What to produce →
Copy out the entries below line for line, without changing anything.

# START OF Source records

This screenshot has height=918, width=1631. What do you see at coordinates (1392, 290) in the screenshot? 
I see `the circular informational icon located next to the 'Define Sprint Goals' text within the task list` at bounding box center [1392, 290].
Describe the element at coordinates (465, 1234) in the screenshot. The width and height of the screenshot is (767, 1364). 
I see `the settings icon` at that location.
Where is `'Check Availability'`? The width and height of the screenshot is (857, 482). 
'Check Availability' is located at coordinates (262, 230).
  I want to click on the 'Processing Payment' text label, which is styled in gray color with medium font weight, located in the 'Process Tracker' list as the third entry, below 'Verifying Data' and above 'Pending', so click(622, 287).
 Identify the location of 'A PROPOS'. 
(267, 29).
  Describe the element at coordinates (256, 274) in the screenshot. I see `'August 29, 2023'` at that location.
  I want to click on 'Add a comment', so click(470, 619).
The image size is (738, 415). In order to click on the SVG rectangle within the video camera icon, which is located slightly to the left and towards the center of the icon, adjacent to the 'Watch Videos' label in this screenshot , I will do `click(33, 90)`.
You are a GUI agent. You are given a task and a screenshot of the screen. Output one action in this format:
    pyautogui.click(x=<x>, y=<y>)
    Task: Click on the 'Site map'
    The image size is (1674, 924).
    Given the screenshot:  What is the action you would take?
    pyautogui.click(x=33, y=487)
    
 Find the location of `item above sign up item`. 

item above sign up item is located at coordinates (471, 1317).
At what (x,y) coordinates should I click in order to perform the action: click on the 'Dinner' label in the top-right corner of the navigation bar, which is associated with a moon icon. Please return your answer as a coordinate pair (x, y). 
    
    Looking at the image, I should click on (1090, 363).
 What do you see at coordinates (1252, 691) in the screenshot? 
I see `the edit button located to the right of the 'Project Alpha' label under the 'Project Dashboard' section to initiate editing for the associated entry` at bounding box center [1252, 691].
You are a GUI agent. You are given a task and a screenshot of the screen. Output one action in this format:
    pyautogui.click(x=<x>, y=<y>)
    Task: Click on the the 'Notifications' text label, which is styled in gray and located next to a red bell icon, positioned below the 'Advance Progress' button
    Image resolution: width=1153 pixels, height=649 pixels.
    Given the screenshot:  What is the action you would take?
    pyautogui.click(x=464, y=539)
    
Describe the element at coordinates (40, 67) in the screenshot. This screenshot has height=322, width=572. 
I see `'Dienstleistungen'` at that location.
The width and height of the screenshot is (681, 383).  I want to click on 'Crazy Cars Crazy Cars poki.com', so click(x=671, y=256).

# END OF Source records

Solution for this problem →
This screenshot has height=918, width=1631. What do you see at coordinates (1392, 290) in the screenshot? 
I see `the circular informational icon located next to the 'Define Sprint Goals' text within the task list` at bounding box center [1392, 290].
Describe the element at coordinates (465, 1234) in the screenshot. The width and height of the screenshot is (767, 1364). 
I see `the settings icon` at that location.
Where is `'Check Availability'`? The width and height of the screenshot is (857, 482). 
'Check Availability' is located at coordinates (262, 230).
  I want to click on the 'Processing Payment' text label, which is styled in gray color with medium font weight, located in the 'Process Tracker' list as the third entry, below 'Verifying Data' and above 'Pending', so click(622, 287).
 Identify the location of 'A PROPOS'. 
(267, 29).
  Describe the element at coordinates (256, 274) in the screenshot. I see `'August 29, 2023'` at that location.
  I want to click on 'Add a comment', so click(470, 619).
The image size is (738, 415). In order to click on the SVG rectangle within the video camera icon, which is located slightly to the left and towards the center of the icon, adjacent to the 'Watch Videos' label in this screenshot , I will do `click(33, 90)`.
You are a GUI agent. You are given a task and a screenshot of the screen. Output one action in this format:
    pyautogui.click(x=<x>, y=<y>)
    Task: Click on the 'Site map'
    The image size is (1674, 924).
    Given the screenshot:  What is the action you would take?
    pyautogui.click(x=33, y=487)
    
 Find the location of `item above sign up item`. 

item above sign up item is located at coordinates (471, 1317).
At what (x,y) coordinates should I click in order to perform the action: click on the 'Dinner' label in the top-right corner of the navigation bar, which is associated with a moon icon. Please return your answer as a coordinate pair (x, y). 
    
    Looking at the image, I should click on (1090, 363).
 What do you see at coordinates (1252, 691) in the screenshot? 
I see `the edit button located to the right of the 'Project Alpha' label under the 'Project Dashboard' section to initiate editing for the associated entry` at bounding box center [1252, 691].
You are a GUI agent. You are given a task and a screenshot of the screen. Output one action in this format:
    pyautogui.click(x=<x>, y=<y>)
    Task: Click on the the 'Notifications' text label, which is styled in gray and located next to a red bell icon, positioned below the 'Advance Progress' button
    Image resolution: width=1153 pixels, height=649 pixels.
    Given the screenshot:  What is the action you would take?
    pyautogui.click(x=464, y=539)
    
Describe the element at coordinates (40, 67) in the screenshot. This screenshot has height=322, width=572. 
I see `'Dienstleistungen'` at that location.
The width and height of the screenshot is (681, 383).  I want to click on 'Crazy Cars Crazy Cars poki.com', so click(x=671, y=256).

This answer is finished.